3. The complainant said that the article had omitted comments from the trial Judge about the seriousness of the offending. It therefore failed to accurately inform the public about the nature of the abuse the complainant had suffered. The article made light of the crime by describing the former partner as a “hapless stalker”; this suggested that he had been unlucky, or even deserving of pity, and was misleading.
4. The newspaper did not accept a breach of the Code and maintained that the article was a fair and accurate report of what was said in court. The use of the phrase “hapless stalker” was not meant to make light of the seriousness of the crime, but to reflect the fact that the defendant had exposed his own criminal activity by inadvertently revealing to the complainant that he had accessed the complainant’s email account.
Relevant Code Provisions
5. Clause 1 (Accuracy)
i) The press must take care not to publish inaccurate, misleading or distorted information including pictures.
ii) A significant inaccuracy, misleading statement or distortion once recognised must be corrected, promptly and with due prominence, and – where appropriate – an apology published.
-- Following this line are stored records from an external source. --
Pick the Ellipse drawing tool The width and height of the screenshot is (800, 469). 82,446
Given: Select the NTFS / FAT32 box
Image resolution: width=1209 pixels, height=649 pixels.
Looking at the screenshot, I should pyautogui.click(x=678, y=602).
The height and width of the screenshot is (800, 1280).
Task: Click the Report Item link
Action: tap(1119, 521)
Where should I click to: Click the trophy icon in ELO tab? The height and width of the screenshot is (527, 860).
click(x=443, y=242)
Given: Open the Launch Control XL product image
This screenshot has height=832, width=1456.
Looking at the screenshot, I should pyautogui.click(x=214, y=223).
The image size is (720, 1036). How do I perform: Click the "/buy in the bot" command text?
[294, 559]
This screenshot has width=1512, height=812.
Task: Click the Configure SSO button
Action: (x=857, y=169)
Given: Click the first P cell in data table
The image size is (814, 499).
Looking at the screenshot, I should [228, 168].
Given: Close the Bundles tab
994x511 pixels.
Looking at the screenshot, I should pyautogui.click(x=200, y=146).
In cases involving the Regulator, prominence should be agreed with the Regulator in advance.
Findings of the Committee
6. The Committee recognised the complainant’s desire for the distressing circumstances of the case to be reported accurately.
7. The newspaper was not obliged, under the terms of the Code, to go further and report additional detail of the criticism made by the Judge. The article had set out the offence for which the defendant was convicted, and reported the sentence imposed by the court. It discussed the impact upon the complainant, including reporting that the complainant had to take days of work because of panic attacks. The omission of the Judge’s comments was not misleading.
8. Neither, in the full context, was the reference to the defendant as a “hapless stalker” misleading. While, in isolation, the phrase did not capture the gravity of the offence, it was apparent from the remainder of the article that the crime for which the defendant was convicted was a serious one. The phrase referred specifically to the circumstances in which the defendant’s criminal activity had come to light; its use did not raise a breach of the Code.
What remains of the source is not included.